Welcome on board, I am more than glad to have you.
I have just finished transferring ALL my posts from the other side. Earlier today I gave myself a ted talk on attachment issues, letting go; and about being open and willing to start all over again. To step out of the comfort zone and start something new…
When I first stepped to the blogosphere, I worried if I would strike my readers as an intelligent enough newbie, worthy enough of the online space, driven enough and with content solid enough to get a community in a world that was crowded with wordsmiths, orators, brilliant writers, professional ranters, love doctors: People who sound better on pen than on voice… I worried if I would find my niche and if I would ever find my voice in a space where I was one in a million, billions possibly. I second guessed myself on so many occasions, put virtual stop signs on uncountable instances and warned myself enough times. I started the journey only certain of my uncertainty. And then one day I came across this brainy quote that ‘great people do things before they are ready. They do things before they know that they can even do it’… So I stepped to the blogging world anyway. I did!
Somewhere in between my uncertainty and my rare moments of confidence, I got my voice, my online community and my stats that cheered me on and once in a while caressed my confidence dexterously. I also got these amazing readers who became my motivation; my favorite comment being ‘Never stop writing Kim’.

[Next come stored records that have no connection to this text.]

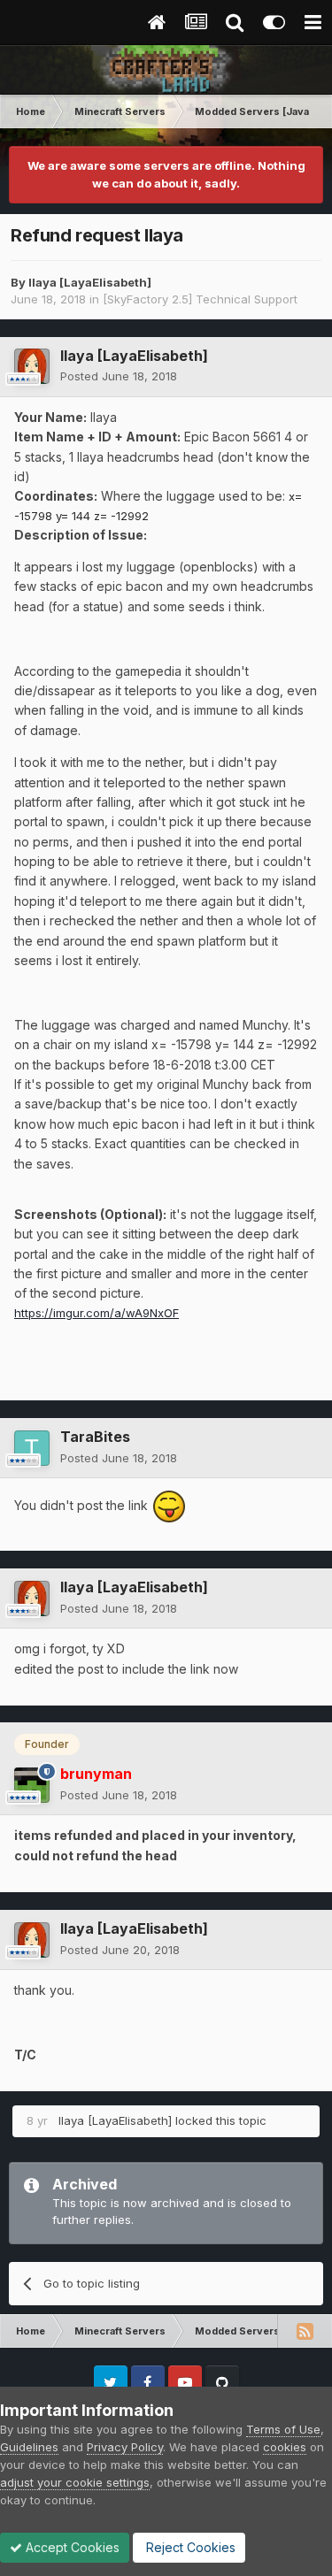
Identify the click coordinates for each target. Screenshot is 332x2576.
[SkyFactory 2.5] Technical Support (200, 299)
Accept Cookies (71, 2547)
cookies (284, 2447)
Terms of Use (283, 2429)
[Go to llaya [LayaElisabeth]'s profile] (32, 366)
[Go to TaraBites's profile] (32, 1448)
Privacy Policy (125, 2447)
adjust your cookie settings (75, 2482)
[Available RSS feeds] (304, 2331)
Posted (118, 376)
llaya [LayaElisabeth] (89, 282)
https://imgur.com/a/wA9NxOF (96, 1313)
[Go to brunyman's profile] (32, 1785)
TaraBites (95, 1436)
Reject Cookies (189, 2547)
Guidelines (29, 2447)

Why do I do it, and why do I let myself touch the topics that scare me or make me look bad? Because I know that we are all struggling through life. I always hope that someone will read and realize that someone else knows and understands what they are going through, that they will somehow feel inspired and realize that it’s ok, (these things happen, we’been there done that and we are still alive and kicking). I also hope that I make it clear to them that being broken and faulty is not a crime, it is part and parcel of everyone’s journey. Most importantly, I try to provoke them to engage in the unspoken dialogues that I wish someone engaged us in as young adults. Those conversations that,as a result of not having them earlier in life or even thinking about them, made us burn a finger or two before learning the lesson.
But I wish you all knew how many times I start typing and stop halfway. I have done posts that made me tear because they were too personal, or because they took me back to my own struggles and insecurities. I do not know about the other writers, but I am the type that overthinks. Will I come out as needy and broken? Will I come out as bitter and unrealistic? Do I vent too much, can I tone it down? Do I tone it down? Am I comfortable talking about this? Where do I draw the line between what I can say and what I can’t say? What is the moral of the story?
I still write anyway, I do!
But then, there comes a time when you have to let go and let grow.
This is me taking a leap of faith and starting all over again. Me being daring enough to start here and now with nothing but my clueless self! Kimuyan.com is a mental and emotional wellness spur. The life and relationships spurs at the top left are the ‘must stops’ in your life journey, for the days when you need to treat yourself to mental and emotional therapy. On the special days that you need a bit of rib therapy, the ‘Days in time’ section is your sure stop…
So now, dear readers, here’s unsure beginnings, and hopeful endings. To imperfect scripts and near perfect outcomes. Here’s also to turning the maybes into Yes’s, (thank you Njata), and to letting ourselves start now: ready to improvise our scripts along the way 🙂
Ps. If the idea won’t go away, pursue it! Now!